There are fundamental disadvantages of models with reference-based mappings or intrusive classification. The disadvantage of exploiting information that is not accessible to the human listener, who must perform the task with noisy processed stimuli, is a potential uncontrolled bias of the prediction towards unrealistically high performance levels. For human listeners, the limited information results in a desired natural lower boundary for their performance in speech recognition tests, which is commonly quantified with the SRT. Models with intrusive classification intentionally circumvent the difficulties associated with solving the task, possibly at the cost of universality. The disadvantage of using empirical reference data is that a part of the model is undetermined by design and needs to be filled in with empirical data that compensates for any unexplained detail. Apart from requiring empirical measurements prior to predictions, the selection of a specific empirical reference makes implicit assumptions about the generalization ability towards unknown conditions and the model construction. These assumptions might eventually be violated if the predicted conditions differ from the reference condition (e.g., different noise type, different SNR, different vocabulary, different speaker, or different nonlinear channel characteristics, etc.). If the prediction accuracy depends on the selection of the reference (which often is the case), the universality of the model is clearly limited. Further, the models are not strictly objective when empirical reference data from speech recognition experiments influence the outcome of the predictions. An unpleasant “synergistic” effect in models that use reference-based mapping and intrusive classification is that the former conceals any indication of wrong assumptions of the latter. In other words, a bias due to superhuman knowledge can neither be detected nor quantified.

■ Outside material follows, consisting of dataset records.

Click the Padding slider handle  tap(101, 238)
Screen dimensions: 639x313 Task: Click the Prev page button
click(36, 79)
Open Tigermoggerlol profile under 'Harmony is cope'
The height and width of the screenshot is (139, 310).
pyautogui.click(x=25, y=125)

A first step to address these drawbacks was already taken by Holube and Kollmeier (1996), who used a dynamic-time-warp (DTW)-based speech recognizer with a modified version of the perception model (PEMO) from Dau, Püschel, and Kohlrausch (1996) as a front-end to estimate word recognition rated depending on the SNR, hence measuring the psychometric function of what can be considered a very simple ASR system. In its initially presented form, it uses nonintrusive classification because it performs the speech recognition task (on a word level) comparing noisy test words with noisy response alternatives. Therefore, it could be even used with nonlinear signal processing. Further, it is the only discussed approach that does not need empirical reference data to predict the outcome (recognition probability depending on the SNR). The approach in the current study shares many properties and goals with the modeling approach from Holube and Kollmeier (1996). However, to achieve an acceptable prediction accuracy on a logatome recognition task, Jürgens and Brand (2009) found that the approach required knowledge about the clean speech samples when performing the speech recognition task, that is, using intrusive classification. Its use with fluctuating noise maskers did not provide satisfactory prediction accuracies, and there are reasonable doubts that the approach in its presented form would generalize to realistic fluctuating noise conditions (Holube, Wesselkamp, Dreschler, and Kollmeier, 1997). In other words, the system was not sufficiently robust against fluctuating noise maskers.
In accordance with this observation, Schädler, Hülsmeier, Warzybok, Hochmuth, and Kollmeier (2016a) recently found that independent frequency bands (as assumed, e.g., with the DTW + PEMO approach) for speech recognition in fluctuating noise masker seem to be an untenable assumption. In the domain of ASR, and much in contrast to many models of auditory signal processing, integration across frequency bands is regarded an essential feature to solve the task of speech recognition in noise, and particularly, in fluctuating noise conditions. In other words, the currently used front-ends in ASR and the vast majority of speech intelligibility models do not agree on which information of an audio signal is most relevant for robust speech recognition. To improve the DTW-based approach from Holube and Kollmeier (1996), it seems appropriate to use a robust ASR system to improve the recognition performance and achieve better predictions of human speech recognition performance at the same time.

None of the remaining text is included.